FIGS. 1F–1J illustrate the incident beam 24 corresponding to the scanned instances 24a, 24c, 24e, 24g, and 24i, respectively. As the beam 24 is scanned across the wafer 30 in the X direction, the X direction focusing of the scanner 36 varies, leading to increased lateral defocusing of the incident beam 24 as it moves toward the center, and then improved focusing as the beam 24 again reaches the other lateral edge. For no scanning, the beam 24e proceeds directly to the center of the workpiece 30, at which the incident beam 24e has an X direction width WC, as shown in FIG. 1H. As the beam 24 is scanned laterally in either direction away from the center, however, the time varying focusing properties of the scanner 36 lead to stronger and stronger lateral focusing of the incident beam. For instance, at the outermost edges of the workpiece 30, the incident beam 24a in FIG. 1F has a first left side width WL1, and on the right side, the incident beam 24i in FIG. 1J has a first right side width WR1. FIGS. 1G and 1I illustrate two intermediate beams 24c and 24g having incident beam widths WL2 and WR2, respectively, showing X direction focal variation between the edges and the center of the workpiece 30.
In general, it is desirable to provide uniform implantation of the surface of the workpiece 30, regardless of the particular focal properties of the beam transport and scanning system. Accordingly, conventional systems often undergo a calibration operation to adjust the voltage waveform of the beam scanner 36 to counteract the focal variation of the beam 24 along the scan direction and/or to compensate for other beam irregularities. This is typically done in a point-to-point fashion by measuring a current density profile in a region at or near the workpiece location that results from a beam set to the region. The profile region and the scanner voltage range are subdivided into corresponding intervals. For a given scanner voltage interval, a measurement sensor is located at the position corresponding to the center of the interval, and the beam is directed at the region being measured. Such measurements are then repeated for each of the voltage intervals, and the final scan waveform is adjusted to compensate for profile non-uniformities.
Although the conventional point-to-point scanner calibration techniques may be adequate where the width of the ion beam 24 is narrow and the beam width is relatively constant across the target area, these techniques are less suitable in the case of wider beams 24 and/or in situations where the beam width varies along the scan direction, as in the example of FIGS. 1F–1J. In particular, if the beam 24 is wide and/or variable across the target area, the point-to-point technique fails to account for the workpiece dose produced by the beam some distance from the beam center. This situation is particularly problematic with low energy ion beams 24 that experience space charge expansion (e.g., lateral divergence in the scan or X direction).

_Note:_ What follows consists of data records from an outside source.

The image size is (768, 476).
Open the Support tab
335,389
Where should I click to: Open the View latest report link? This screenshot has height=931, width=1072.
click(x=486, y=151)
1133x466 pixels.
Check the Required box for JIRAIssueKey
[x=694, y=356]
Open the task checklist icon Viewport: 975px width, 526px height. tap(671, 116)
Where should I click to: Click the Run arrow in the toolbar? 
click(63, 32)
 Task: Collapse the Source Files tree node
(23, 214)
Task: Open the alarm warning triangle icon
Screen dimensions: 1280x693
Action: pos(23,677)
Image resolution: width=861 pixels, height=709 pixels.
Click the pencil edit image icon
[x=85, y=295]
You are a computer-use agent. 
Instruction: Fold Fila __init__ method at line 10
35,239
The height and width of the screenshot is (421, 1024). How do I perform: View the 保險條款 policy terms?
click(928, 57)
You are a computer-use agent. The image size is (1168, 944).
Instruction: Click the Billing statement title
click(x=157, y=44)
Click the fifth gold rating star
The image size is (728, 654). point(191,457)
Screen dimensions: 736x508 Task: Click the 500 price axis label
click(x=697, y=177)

Another consideration is the amount of beam overscan, which includes the extent to which the ion beam 24 is scanned past the edges of the workpiece 30, as illustrated in FIG. 1E. In most applications, the beam 24 must be scanned beyond the target by an amount related to the width of the beam 24 in order to achieve uniform implantation of the entire workpiece surface. However, the time that the scanned beam 24 spends outside the target area is essentially wasted, and detracts from the system scan efficiency, defined as the time spent on the target workpiece 30 divided by the total scan time.
Accordingly there is a need for improved ion beam scanner calibration techniques by which uniform implantation can be facilitated, and which facilitates improved scan efficiency by determining the minimum overscan required to achieve uniform implantation of a workpiece.